Brasil · supostas irregularidades

Justiça determina que a FMF restabeleça salários de funcionário afastado

Decisão da Justiça do Trabalho mantém afastamento por ordem judicial, mas proíbe suspensão da remuneração

O indicado pela entidade nacional terá que ser nomeado até  dia 16 de março (Foto: Reprodução)
O indicado pela entidade nacional terá que ser nomeado até dia 16 de março (Foto: Reprodução)

A Justiça do Trabalho determinou que a Federação Maranhense de Futebol (FMF) volte a pagar os salários e demais direitos trabalhistas de um funcionário que está afastado das atividades por decisão judicial. Segundo a sentença, o afastamento não autoriza a interrupção da remuneração.

A decisão foi proferida em 5 de fevereiro de 2026 pelo juiz do trabalho substituto Guilherme José Barros da Silva, da 4ª Vara do Trabalho de São Luís. A ação foi ajuizada por José Alberto Sampaio Ferreira, empregado da federação, afastado em razão de medida cautelar determinada pela Justiça Estadual em ação civil pública movida pelo Ministério Público do Maranhão (MP-MA).

O processo investiga supostas irregularidades administrativas envolvendo a FMF e o Instituto Maranhense de Futebol (IMF), com indícios de confusão patrimonial e desvio de finalidade. Como medida preventiva, a Justiça Estadual determinou o afastamento de membros da Diretoria Executiva e do Conselho Fiscal das duas entidades. Embora ocupasse apenas a suplência no conselho fiscal do IMF, o trabalhador acabou incluído na decisão por ausência de distinção expressa.

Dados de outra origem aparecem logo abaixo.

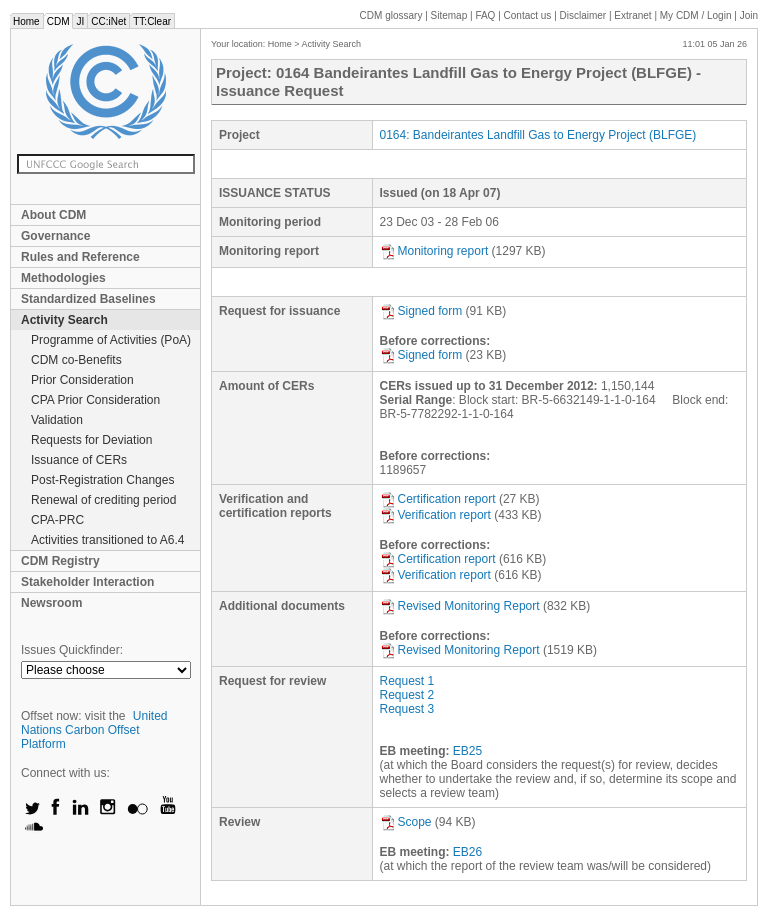  I want to click on Disclaimer, so click(583, 15).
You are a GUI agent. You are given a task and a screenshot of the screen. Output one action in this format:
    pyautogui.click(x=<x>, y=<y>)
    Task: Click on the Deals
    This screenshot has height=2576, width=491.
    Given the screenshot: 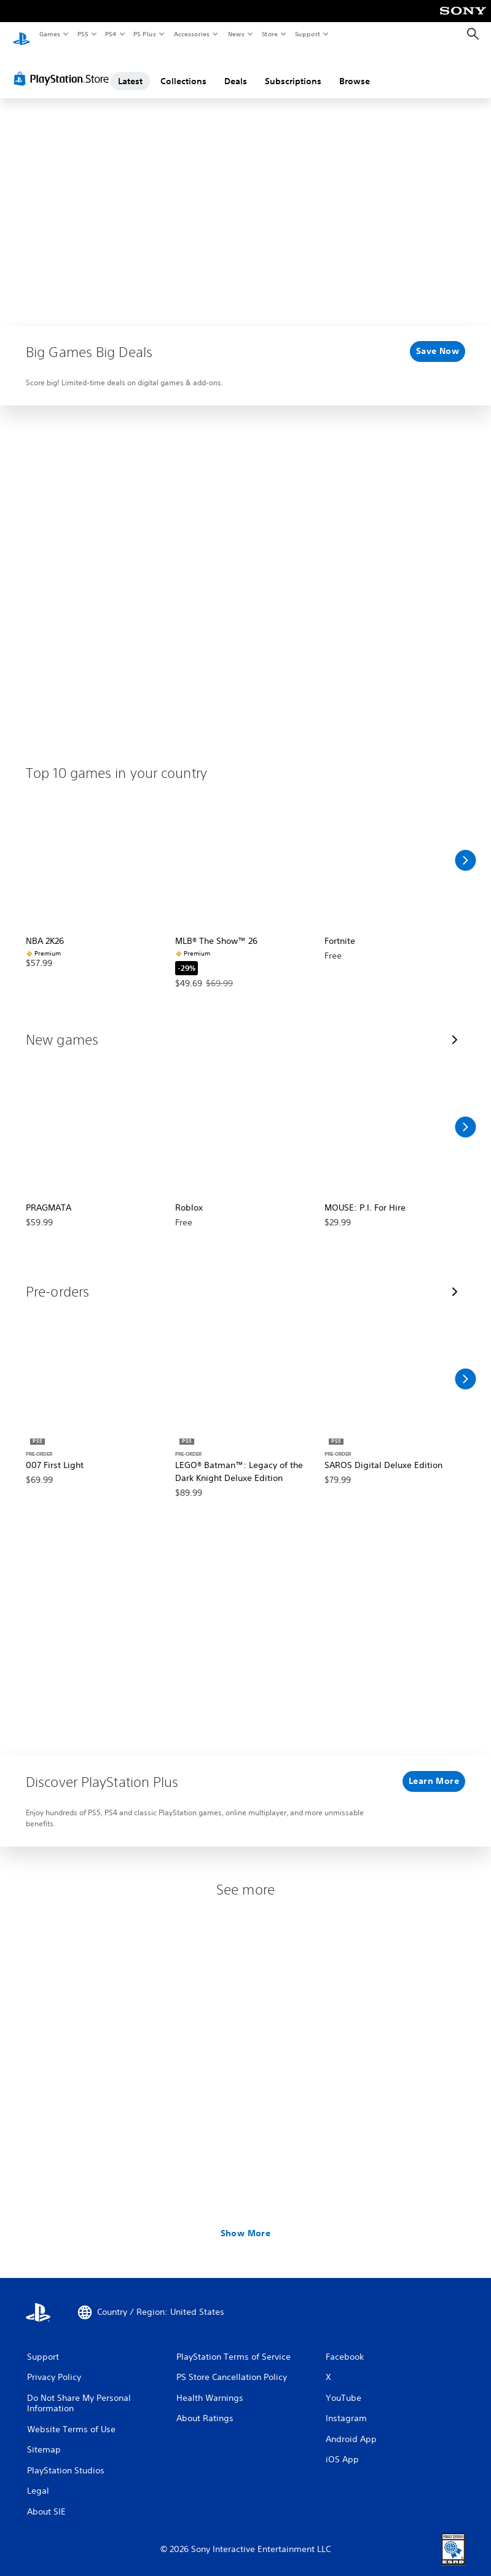 What is the action you would take?
    pyautogui.click(x=235, y=69)
    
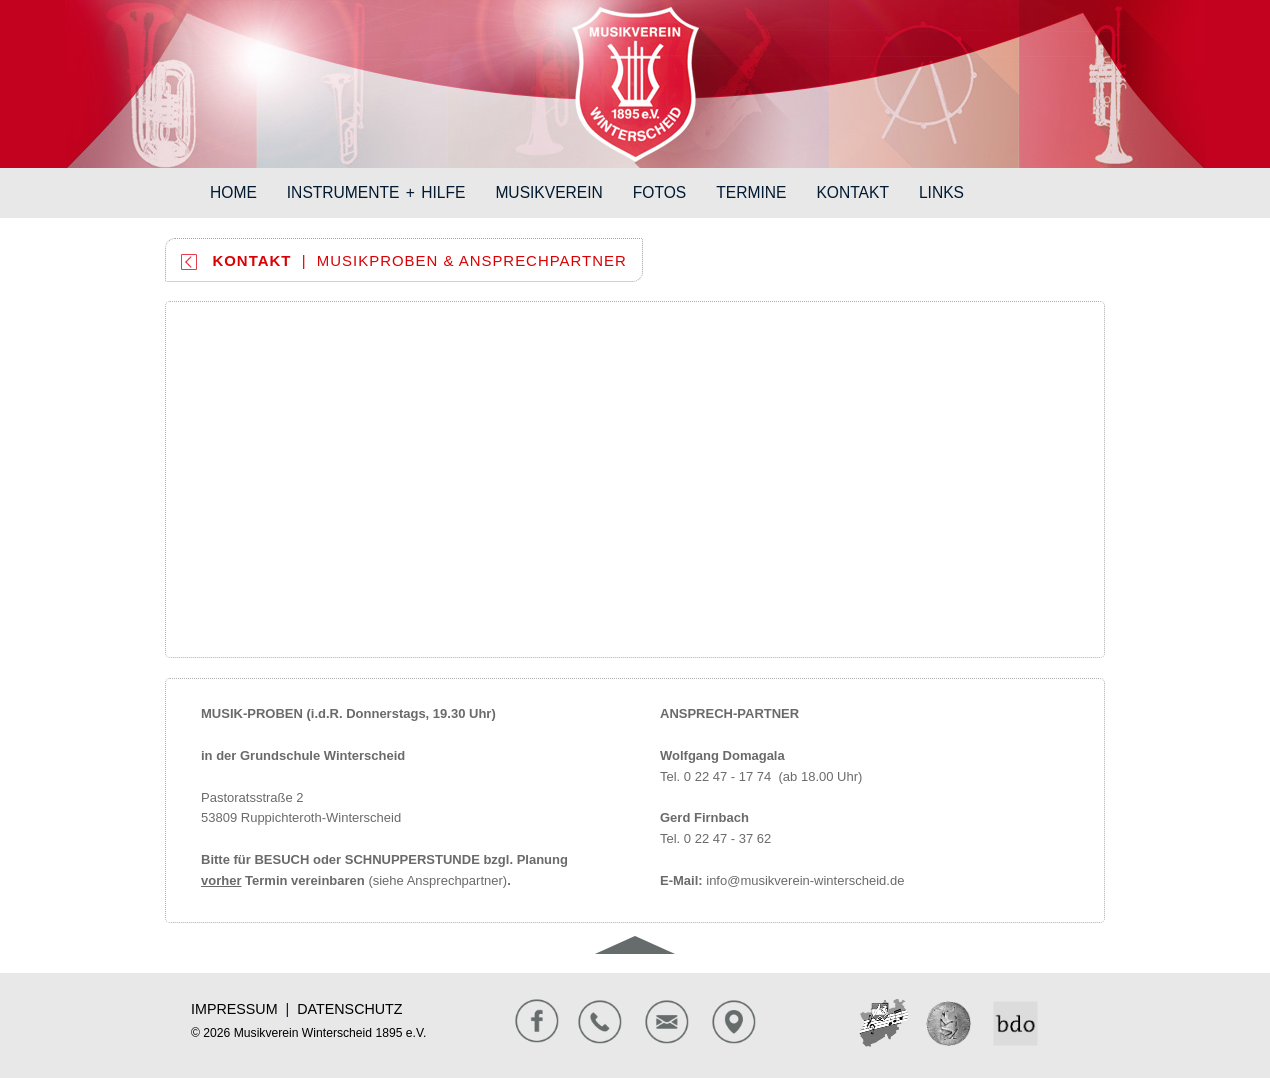  Describe the element at coordinates (852, 192) in the screenshot. I see `KONTAKT [button]` at that location.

Ao analisar o caso, o magistrado considerou legítimo o afastamento, por se tratar de cumprimento de ordem judicial, ressaltando que qualquer questionamento deve ser feito no processo de origem. Dessa forma, o pedido de reintegração imediata ao cargo foi negado.

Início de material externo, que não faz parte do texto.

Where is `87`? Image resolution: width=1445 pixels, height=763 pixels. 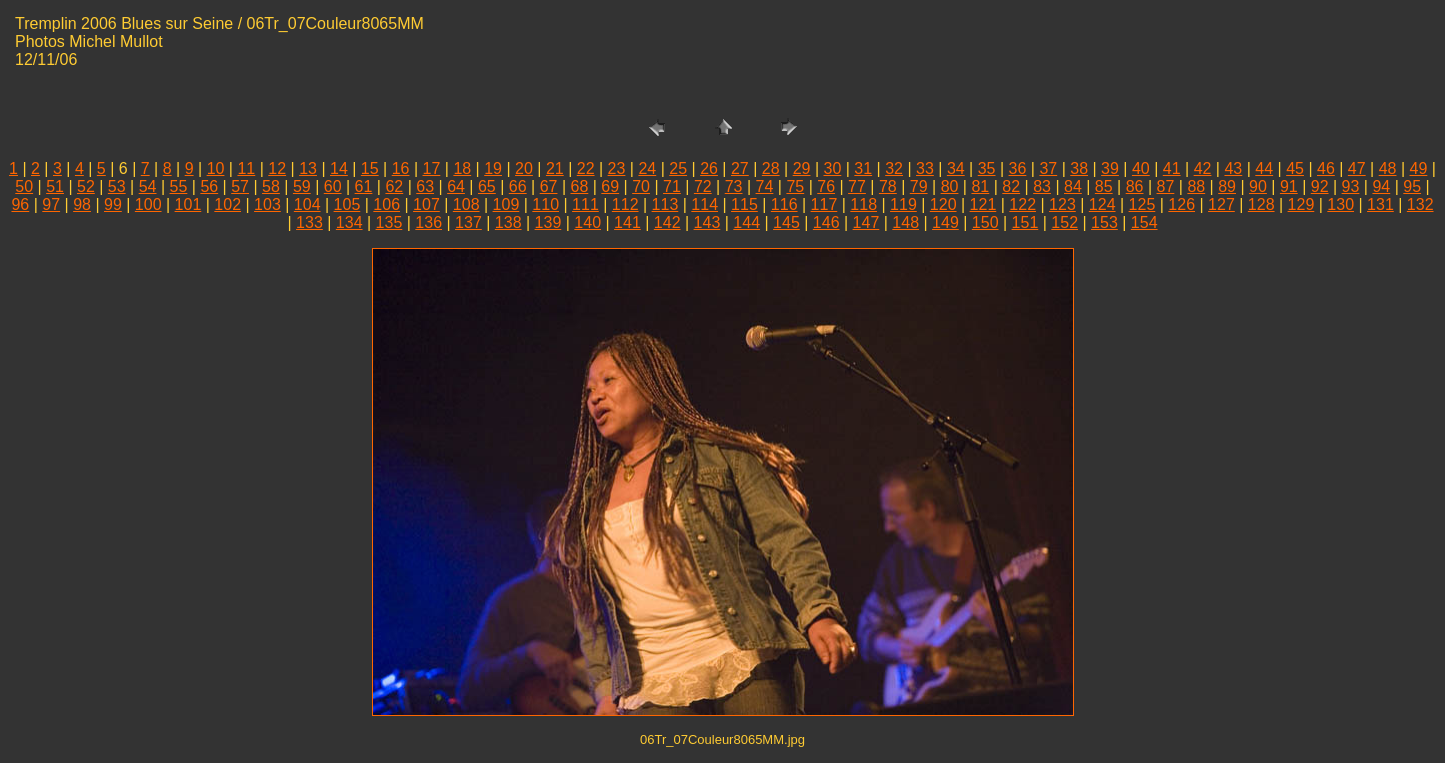
87 is located at coordinates (1166, 186).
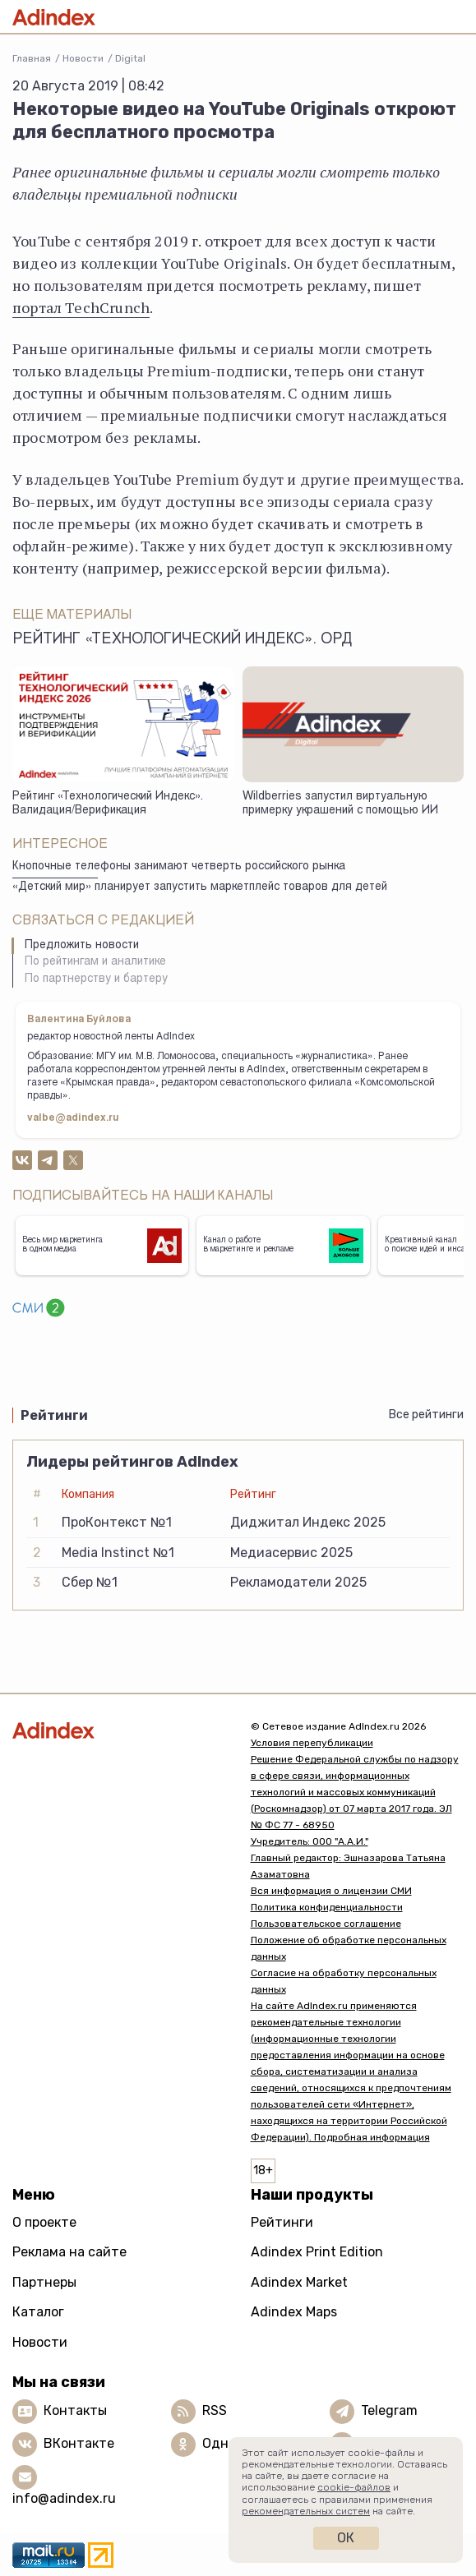  Describe the element at coordinates (326, 1923) in the screenshot. I see `Пользовательское соглашение` at that location.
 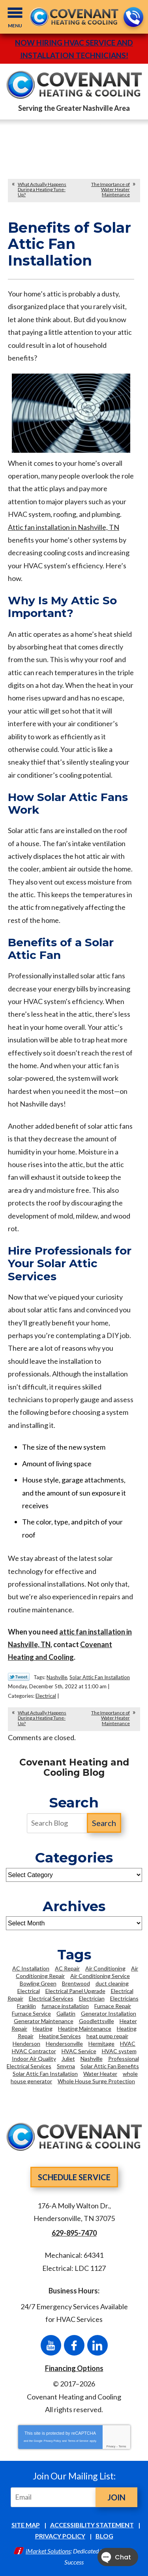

Por outro lado, a sentença destacou que não houve determinação judicial para suspender o pagamento dos salários. O juiz afirmou que o afastamento cautelar não pode, por si só, justificar a retirada da remuneração, sob pena de violação a princípios constitucionais como a presunção de inocência e a irredutibilidade salarial.

Com isso, a FMF foi condenada a pagar os valores em atraso, incluindo salários, 13º salário e depósitos do FGTS, referentes ao período de suspensão. Considerando o caráter alimentar das verbas, foi concedida tutela de urgência para que o salário de fevereiro seja quitado até o quinto dia útil de março de 2026, sob multa diária de R$ 500, limitada inicialmente a R$ 10 mil.

O pedido de indenização por danos morais foi negado, uma vez que o afastamento decorreu de decisão judicial e a suspensão dos pagamentos foi entendida como resultado de um contexto jurídico controverso. A Justiça também concedeu ao trabalhador o benefício da Justiça Gratuita e condenou a federação ao pagamento de honorários advocatícios fixados em 10% do valor da condenação, além de custas processuais no valor de R$ 400.